# Start of EXCERPTED RECORDS

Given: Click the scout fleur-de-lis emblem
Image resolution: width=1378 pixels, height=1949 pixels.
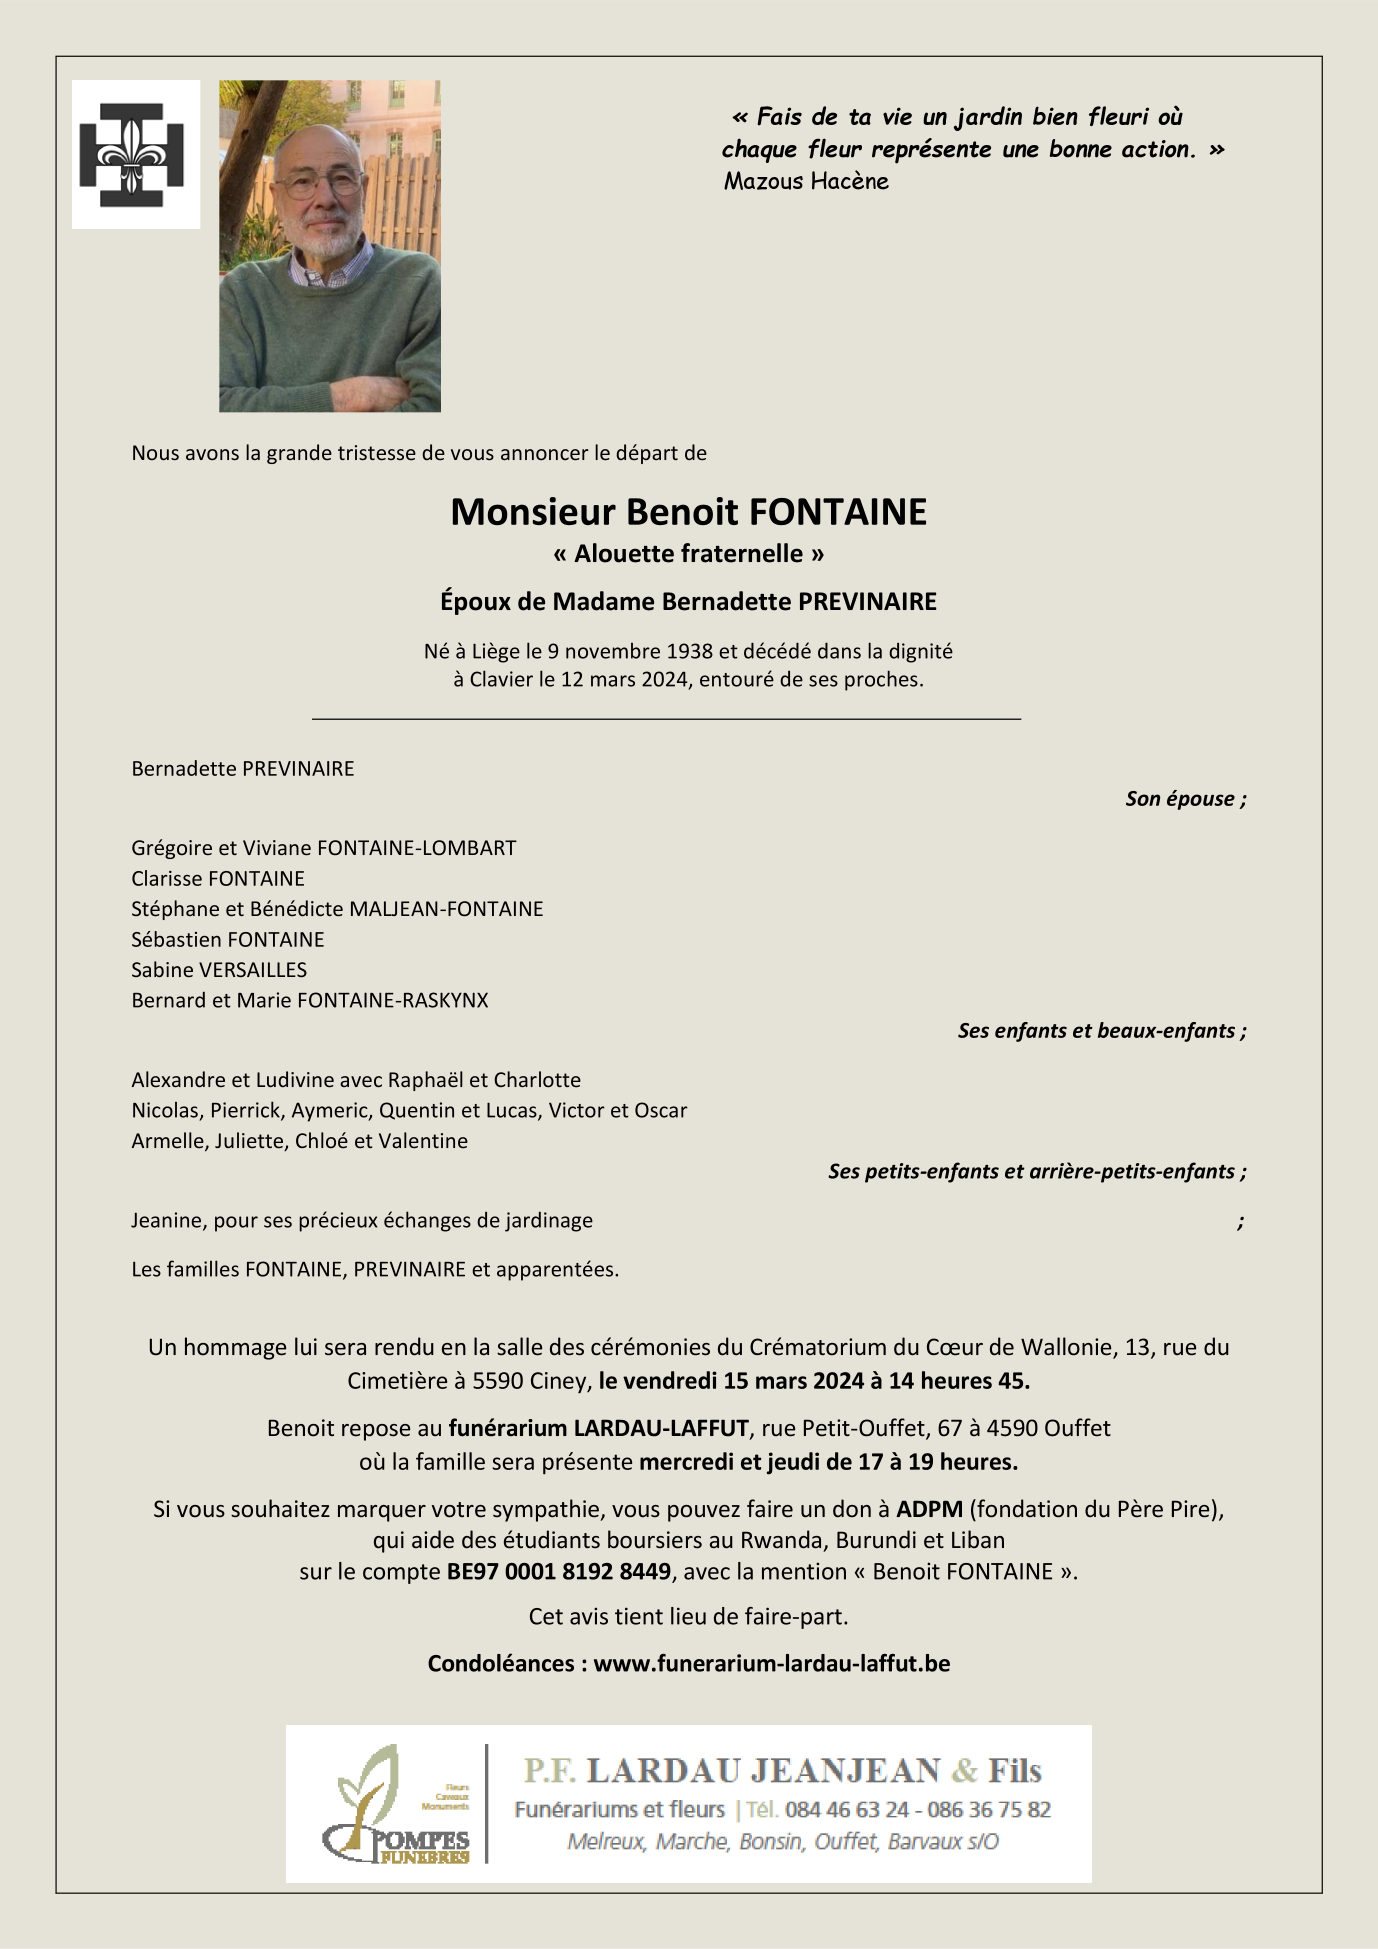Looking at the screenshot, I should (x=132, y=154).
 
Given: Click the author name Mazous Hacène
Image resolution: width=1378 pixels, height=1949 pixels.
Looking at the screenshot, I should (x=806, y=181).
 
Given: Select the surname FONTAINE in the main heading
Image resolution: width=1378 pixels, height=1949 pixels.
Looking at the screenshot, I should (x=837, y=512).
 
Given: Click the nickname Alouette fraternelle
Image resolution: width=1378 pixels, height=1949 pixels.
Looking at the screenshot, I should (x=688, y=554).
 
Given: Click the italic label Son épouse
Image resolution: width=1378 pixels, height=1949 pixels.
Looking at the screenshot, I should (x=1185, y=798).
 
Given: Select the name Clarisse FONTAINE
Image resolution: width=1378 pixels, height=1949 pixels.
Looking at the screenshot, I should (x=218, y=878).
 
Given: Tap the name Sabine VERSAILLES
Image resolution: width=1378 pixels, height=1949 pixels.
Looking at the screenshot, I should (x=219, y=969).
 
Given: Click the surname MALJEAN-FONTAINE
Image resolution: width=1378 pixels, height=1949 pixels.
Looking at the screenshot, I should (x=446, y=909).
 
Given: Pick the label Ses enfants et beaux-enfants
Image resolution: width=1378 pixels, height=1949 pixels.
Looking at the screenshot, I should (x=1101, y=1030).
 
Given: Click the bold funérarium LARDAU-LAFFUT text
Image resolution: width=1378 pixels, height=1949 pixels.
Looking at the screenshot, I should (x=598, y=1428).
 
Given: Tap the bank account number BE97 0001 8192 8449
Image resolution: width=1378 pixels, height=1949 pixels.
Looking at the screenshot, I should (x=559, y=1571).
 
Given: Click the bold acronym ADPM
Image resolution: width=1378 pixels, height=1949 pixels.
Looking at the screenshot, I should (x=929, y=1509).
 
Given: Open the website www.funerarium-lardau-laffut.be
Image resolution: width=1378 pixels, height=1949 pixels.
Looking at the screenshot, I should (x=771, y=1663).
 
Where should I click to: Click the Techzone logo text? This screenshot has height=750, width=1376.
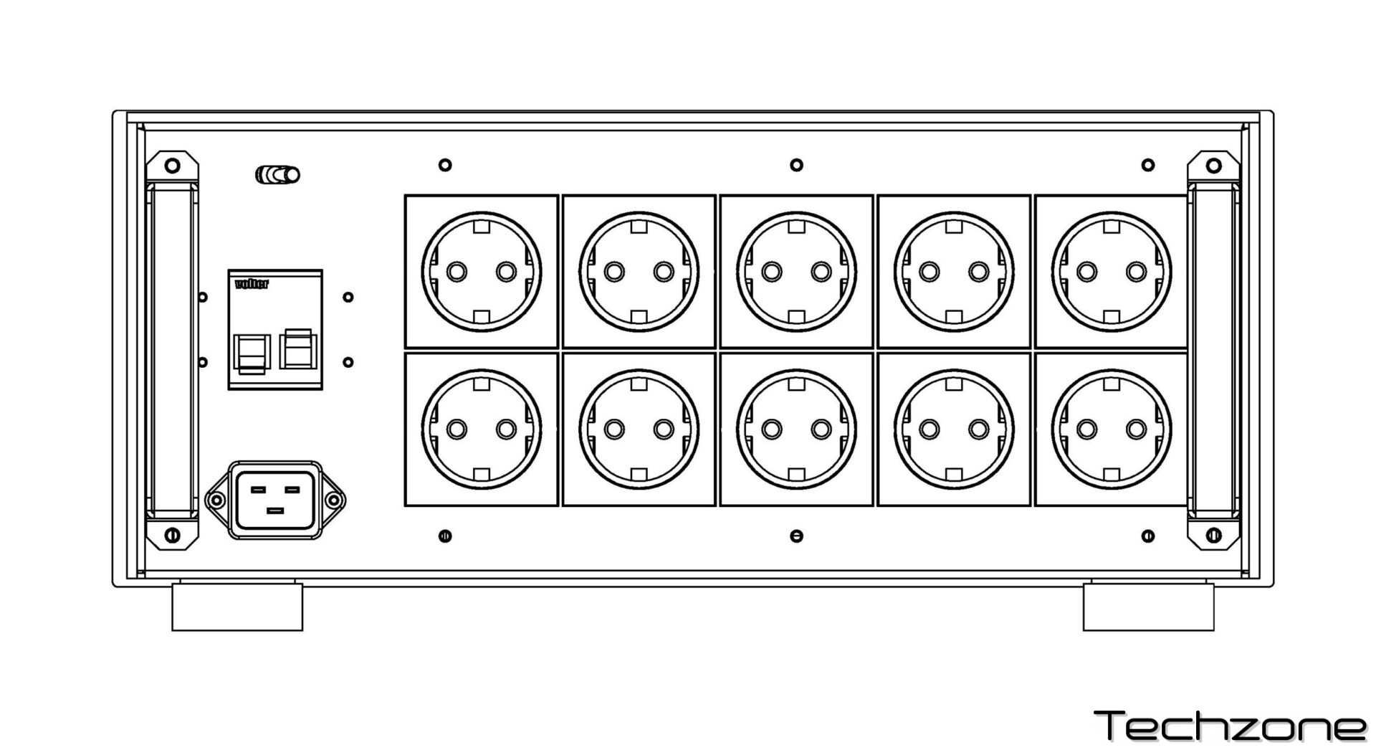[1230, 726]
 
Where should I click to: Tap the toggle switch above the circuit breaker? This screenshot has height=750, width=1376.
[278, 174]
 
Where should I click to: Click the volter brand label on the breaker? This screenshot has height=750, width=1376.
[252, 284]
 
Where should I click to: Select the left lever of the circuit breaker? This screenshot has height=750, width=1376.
[251, 353]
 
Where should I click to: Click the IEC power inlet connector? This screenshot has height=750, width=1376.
[275, 500]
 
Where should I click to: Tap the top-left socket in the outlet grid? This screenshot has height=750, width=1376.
[482, 272]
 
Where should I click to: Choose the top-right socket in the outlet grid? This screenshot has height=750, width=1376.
[1112, 272]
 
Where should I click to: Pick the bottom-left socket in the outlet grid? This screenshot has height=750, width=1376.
[482, 429]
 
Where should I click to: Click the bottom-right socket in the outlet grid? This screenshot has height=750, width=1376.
[1112, 429]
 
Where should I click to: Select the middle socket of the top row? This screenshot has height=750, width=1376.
[796, 272]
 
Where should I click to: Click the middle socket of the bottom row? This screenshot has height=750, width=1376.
[796, 429]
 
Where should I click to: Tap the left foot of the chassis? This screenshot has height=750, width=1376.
[237, 607]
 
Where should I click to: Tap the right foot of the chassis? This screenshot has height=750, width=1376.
[1148, 607]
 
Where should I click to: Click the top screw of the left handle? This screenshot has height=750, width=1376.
[172, 166]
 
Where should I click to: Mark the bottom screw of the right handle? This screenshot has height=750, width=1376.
[1213, 535]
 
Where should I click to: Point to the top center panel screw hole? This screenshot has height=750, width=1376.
[796, 165]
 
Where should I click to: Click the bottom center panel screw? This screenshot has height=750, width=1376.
[796, 536]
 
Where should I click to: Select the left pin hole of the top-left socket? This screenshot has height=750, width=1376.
[457, 272]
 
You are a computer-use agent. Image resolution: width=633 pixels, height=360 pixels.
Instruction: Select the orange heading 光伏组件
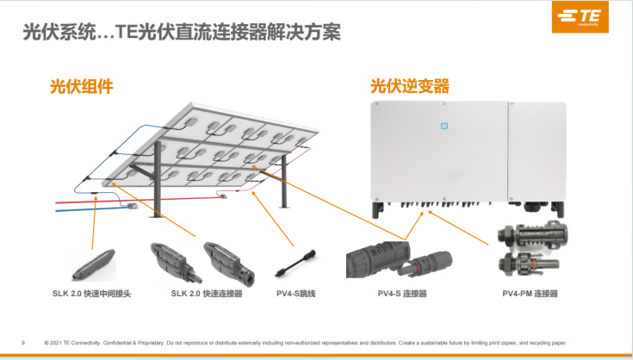(x=81, y=87)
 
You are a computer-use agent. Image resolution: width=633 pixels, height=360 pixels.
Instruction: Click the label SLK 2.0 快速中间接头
(x=91, y=294)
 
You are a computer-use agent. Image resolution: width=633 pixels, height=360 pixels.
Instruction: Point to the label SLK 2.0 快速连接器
(x=207, y=294)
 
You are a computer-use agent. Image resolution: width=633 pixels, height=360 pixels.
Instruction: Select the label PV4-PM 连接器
(x=530, y=294)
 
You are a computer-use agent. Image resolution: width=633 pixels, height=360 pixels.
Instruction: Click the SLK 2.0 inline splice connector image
(x=93, y=262)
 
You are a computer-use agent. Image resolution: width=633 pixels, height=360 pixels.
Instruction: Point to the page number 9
(x=22, y=342)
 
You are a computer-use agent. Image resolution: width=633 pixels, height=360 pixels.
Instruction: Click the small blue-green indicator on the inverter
(x=444, y=126)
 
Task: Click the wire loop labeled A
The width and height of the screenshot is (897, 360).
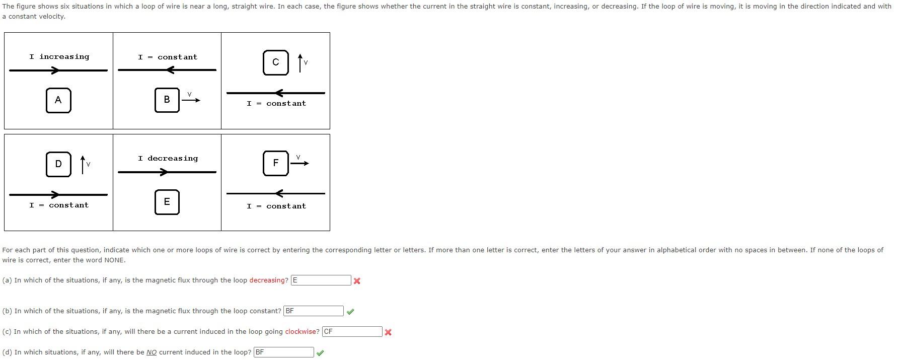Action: tap(58, 100)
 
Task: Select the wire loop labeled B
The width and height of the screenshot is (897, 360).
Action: tap(167, 100)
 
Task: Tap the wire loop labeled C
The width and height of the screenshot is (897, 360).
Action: tap(276, 62)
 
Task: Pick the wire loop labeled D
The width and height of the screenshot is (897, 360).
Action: tap(58, 164)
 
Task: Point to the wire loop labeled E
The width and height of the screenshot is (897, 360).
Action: tap(167, 202)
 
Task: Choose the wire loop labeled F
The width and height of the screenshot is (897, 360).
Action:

# End of EXCERPTED RECORDS

> SET PROBLEM:
Rewrite the stretch of the data above from the line containing "Task: Tap the wire loop labeled C" through the end of the data, keeping every line including the task lines, and shift each coordinate in the answers by adding 67 to every number.

> FINAL RESULT:
Task: Tap the wire loop labeled C
The width and height of the screenshot is (897, 360).
Action: tap(343, 129)
 
Task: Pick the wire loop labeled D
The width and height of the screenshot is (897, 360).
Action: tap(125, 231)
 
Task: Point to the wire loop labeled E
The width and height of the screenshot is (897, 360).
Action: tap(234, 269)
 
Task: Choose the wire loop labeled F
The width and height of the screenshot is (897, 360).
Action:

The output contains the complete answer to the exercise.